Опоясывавшая жилую часть дома веранда заметно просела, и с решетчатой конструкции под карнизом свисала густая паутина, к которой годами никто не прикасался, если не считать редких порывов ветра. Все было покрыто толстым слоем пыли как снаружи, так и изнутри, причем последнее особенно бросилось в глаза Эбнеру, когда он отыскал на переданной ему адвокатом связке нужный ключ. Войдя в дом, он нашел лампу — старый дед презирал электричество — и зажег ее. В желтоватом мерцании света он разобрал очертания старой кухни с ее утварью девятнадцатого века и невольно поразился тому, что так все хорошо сохранил в своей памяти. Просторное помещение, срубленные вручную стол и стулья, стоявшие на камине древние часы, потертая метла — все это сейчас олицетворяло собой зримые следы его детских воспоминаний и давних, сопровождавшихся смутным страхом визитах в этот грозный дом и к его еще более грозному хозяину.

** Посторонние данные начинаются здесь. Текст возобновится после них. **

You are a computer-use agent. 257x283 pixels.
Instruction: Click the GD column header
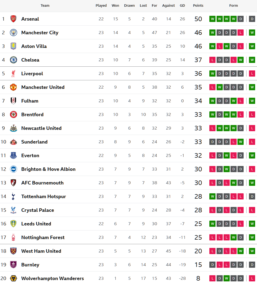(x=182, y=5)
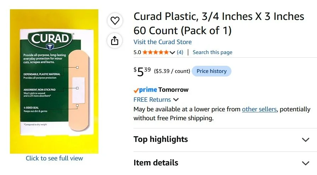Screen dimensions: 317x175
Task: Expand the Top highlights section
Action: click(306, 139)
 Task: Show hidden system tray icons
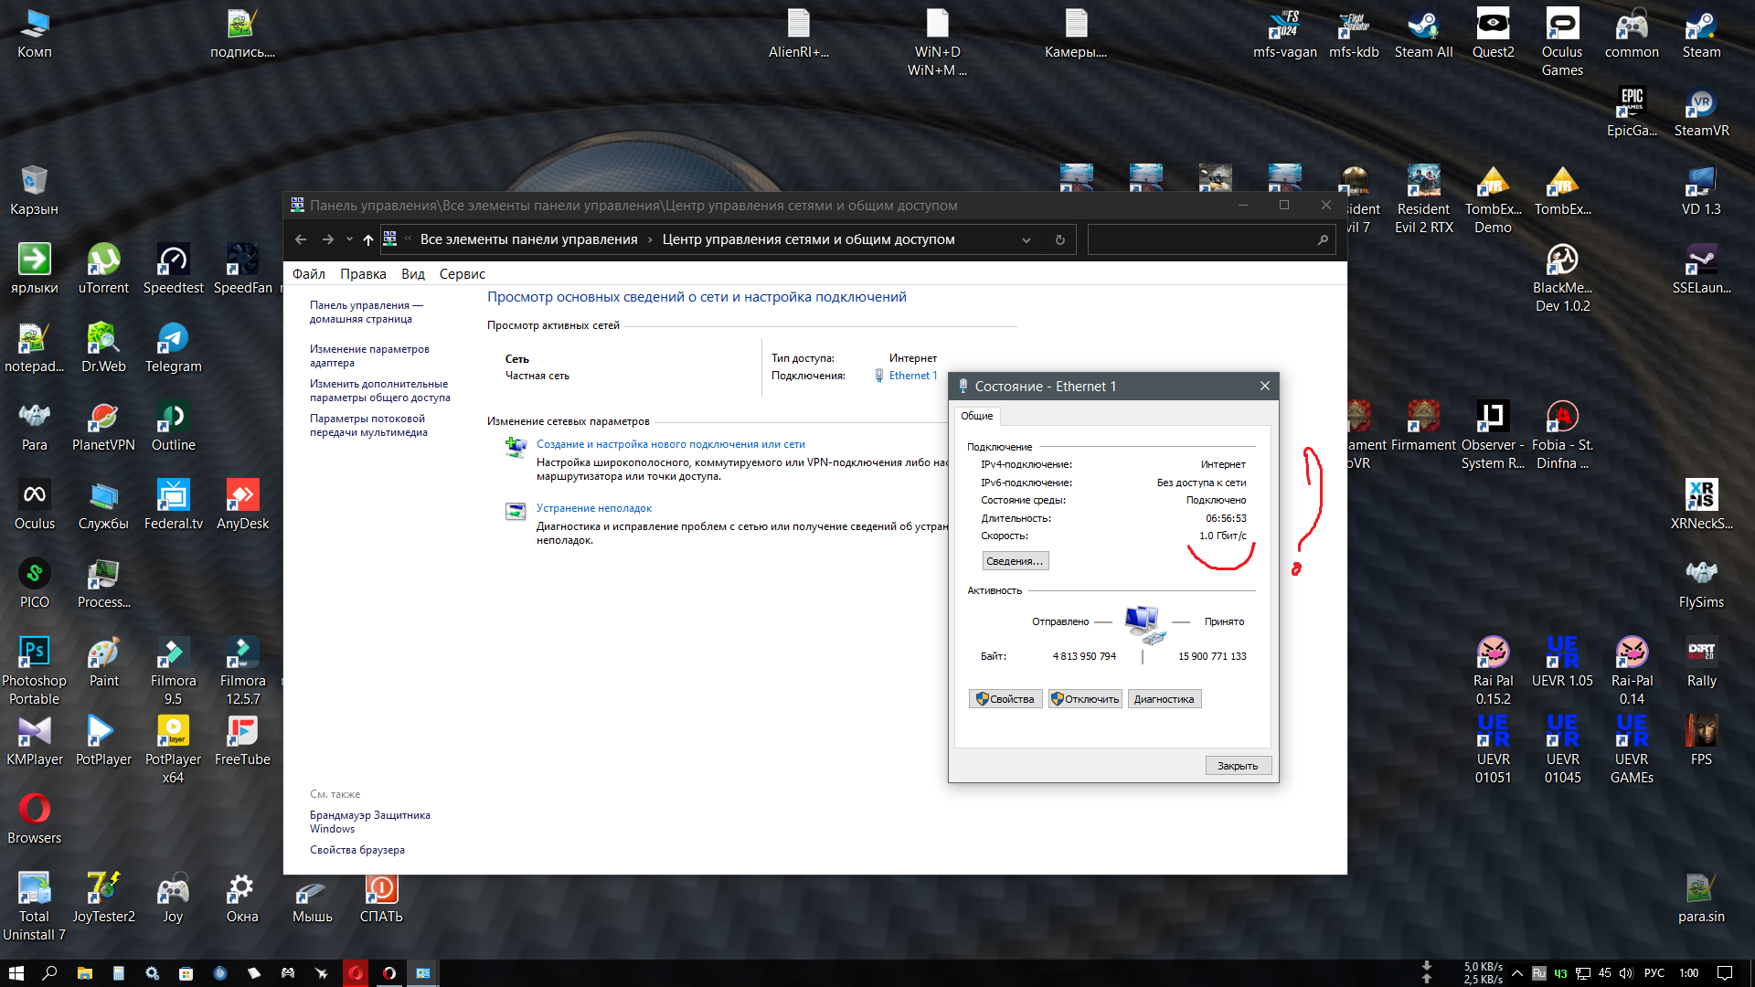tap(1517, 973)
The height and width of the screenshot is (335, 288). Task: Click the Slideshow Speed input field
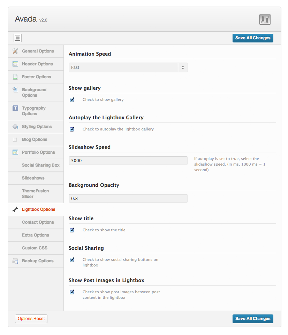[128, 160]
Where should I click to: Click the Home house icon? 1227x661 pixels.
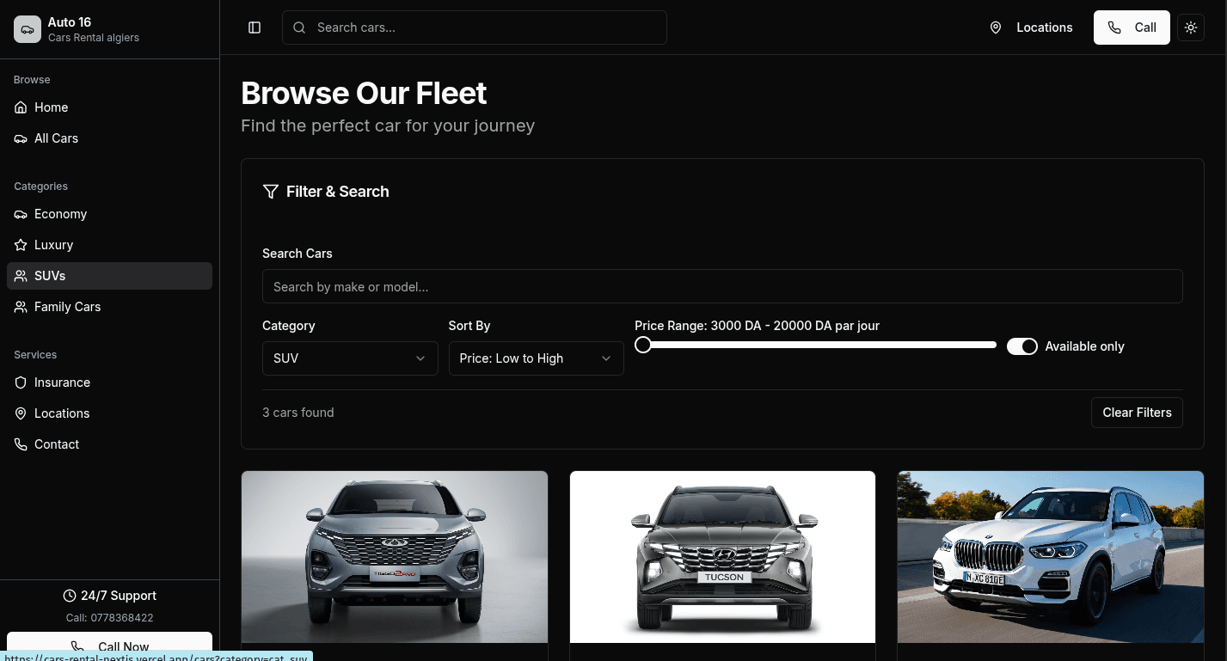(x=21, y=107)
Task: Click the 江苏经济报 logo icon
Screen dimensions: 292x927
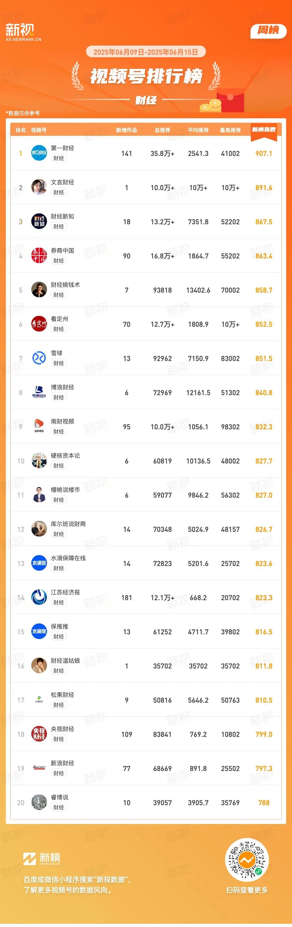Action: [x=39, y=597]
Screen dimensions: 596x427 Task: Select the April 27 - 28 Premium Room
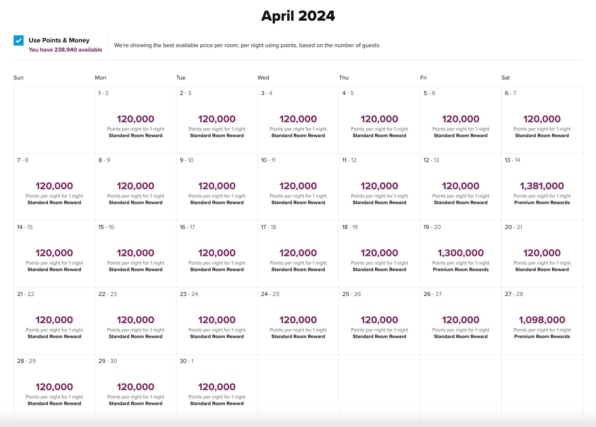(542, 321)
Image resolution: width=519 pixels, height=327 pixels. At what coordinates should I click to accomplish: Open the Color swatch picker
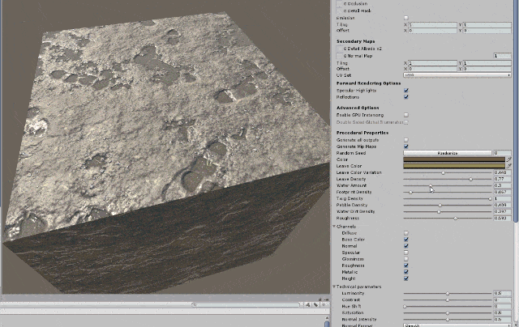pyautogui.click(x=454, y=159)
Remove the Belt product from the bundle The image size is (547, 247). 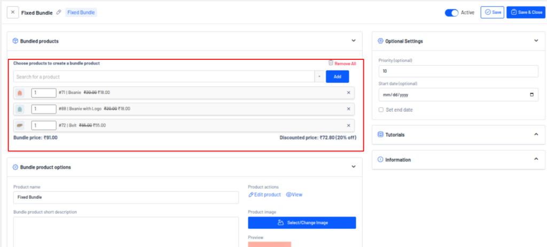pos(348,126)
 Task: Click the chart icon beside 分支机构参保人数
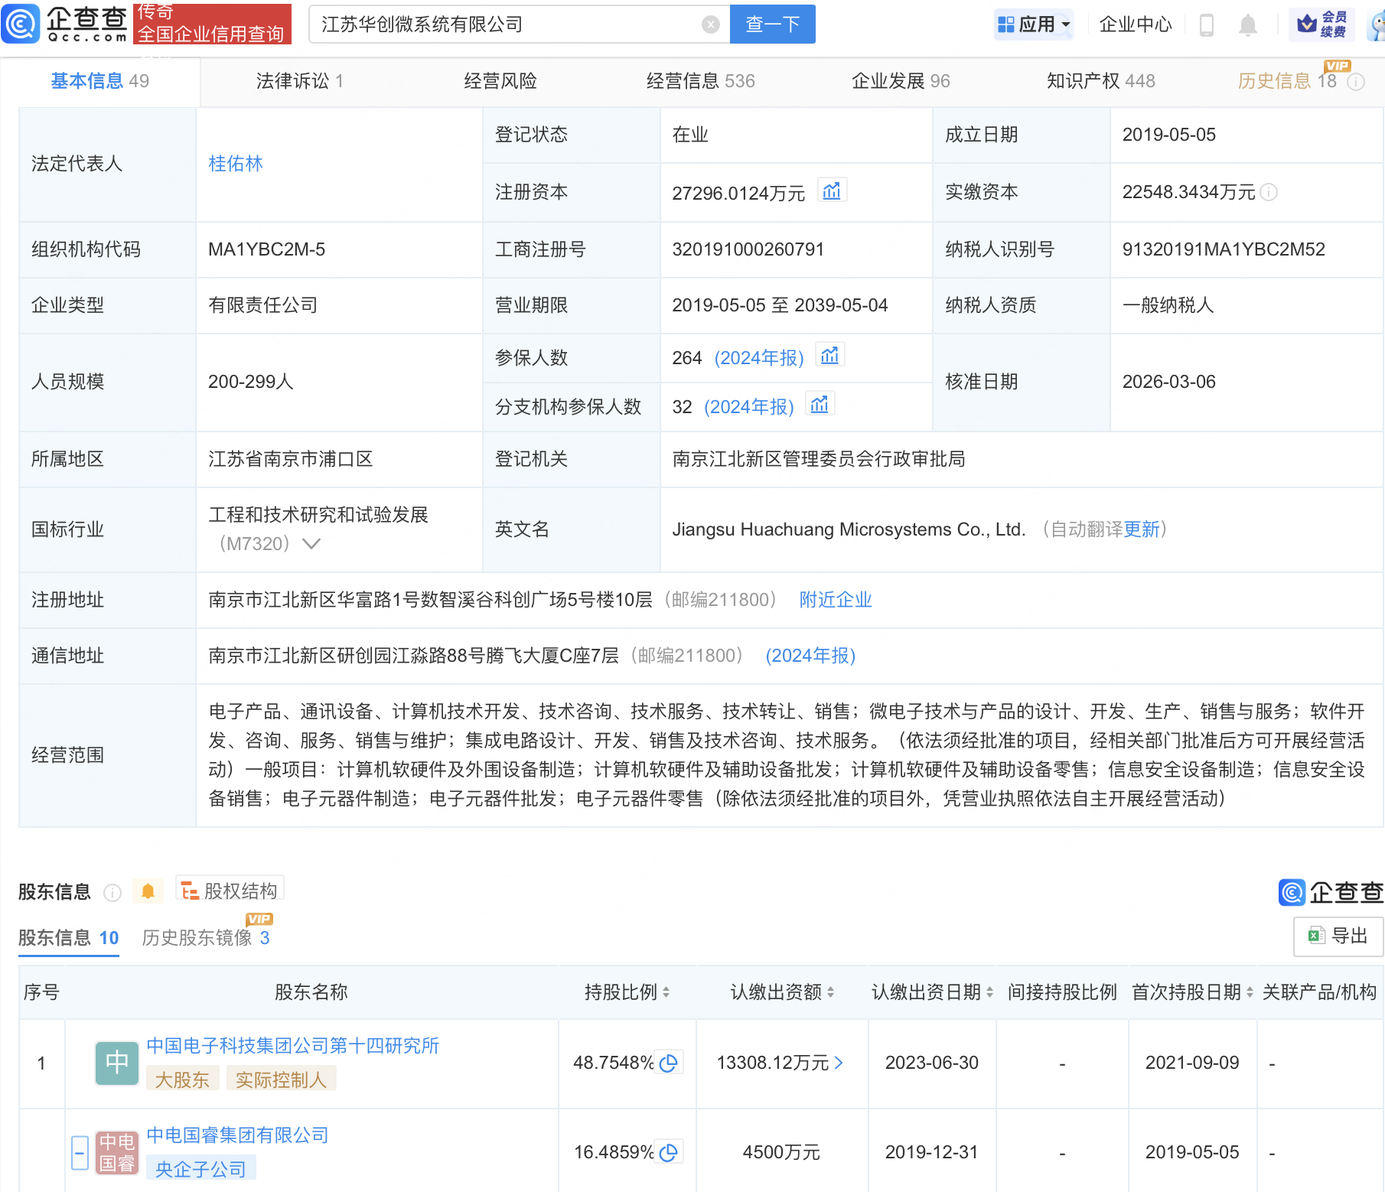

В свете лампы он обнаружил кое-что еще: на кухонном столе лежало письмо, адресованное лично ему, о чем свидетельствовала начертанная на конверте надпись, исполненная чуть угловатым и неимоверно корявым почерком, который мог принадлежать лишь такому старому и дряхлому человеку как его дед. Отложив на время процедуру переноса вещей из машины в дом, Эбнер присел у стола, предварительно смахнув с него, а также со стула пыль, и распечатал конверт.